Terlepas dari perkembangan teknologi, kejahatan-kejahatan yang bersifat konvensional tetap terjadi di masyarakat. Pencurian, perampokan, penyelundupan dan penggunaan narkoba, pembunuhan dan pemerkosaan, me-rupakan hal yang sering kita baca atau dengar beritanya di berbagai media massa. Di saat yang bersamaan muncul berbagai inovasi di bidang kejahatan, misalnya fenomena adanya makelar pajak maupun makelar kasus/hukum. Perkembangan demokrasi di Indonesia yang kurang diikuti dengan praktik good governance, ter-nyata justru menyuburkan makelar anggaran. Beberapa inovasi kejahatan yang terakhir tumbuh subur di Indonesia dan belum tentu dapat ditemui di negara lain, meski di negara berkembang lain seperti India, misalnya. Makelar kasus atau yang popular disebut Markus, ternyata tidak ditemui di India, meski tingkat korupsi di negara tersebut tidak bisa dibilang rendah.

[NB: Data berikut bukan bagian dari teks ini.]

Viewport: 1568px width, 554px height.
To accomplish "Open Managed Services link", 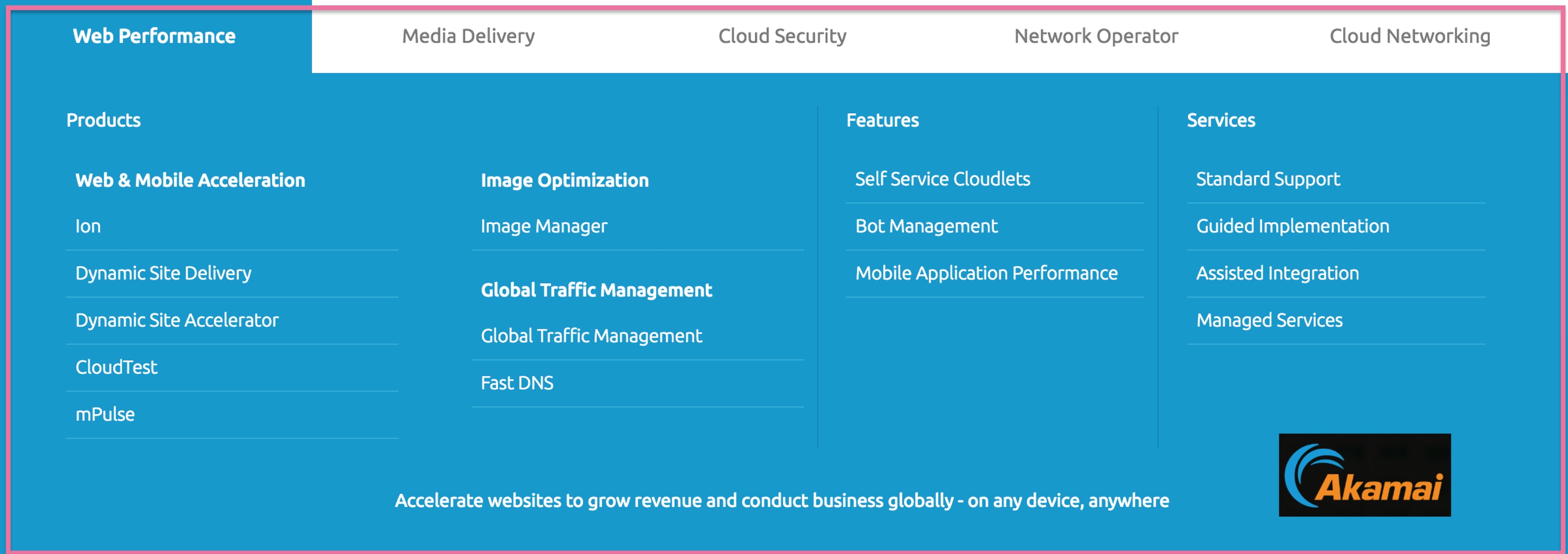I will click(1269, 321).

Berbagai fenomena yang terjadi di ranah hukum, seringkali memiliki dampak ekonomi yang tidak kecil. Kerugian ekonomi eksplisit aki-bat tindak pidana korupsi yang telah mendapat putusan Mahkamah Agung (MA) dari tahun 2001-2009 sebesar Rp73,07 triliun (harga tahun 2008). Meski demikian, total nilai hukuman finansial yang dijatuhkan kepada para koruptor adalah Rp5,32 triliun, sehingga implikasinya kerugian akibat korupsi yang tidak ditanggung koruptor adalah senilai Rp67,75 triliun yang menjadi tanggung jawab wajib pajak dalam pembayarannya (Pradiptyo, 2009; 2010).
Setiap tindak kejahatan selalu memiliki implikasi ekonomi. Hal serupa juga terjadi di ranah hukum perdata. Kasus Temasek menunjukkan bahwa meski penurunan surplus konsumen akibat praktik bisnis Temasek mencapai Rp14 triliun. Namun, Temasek hanya dijatuhi denda Rp25 miliar saja.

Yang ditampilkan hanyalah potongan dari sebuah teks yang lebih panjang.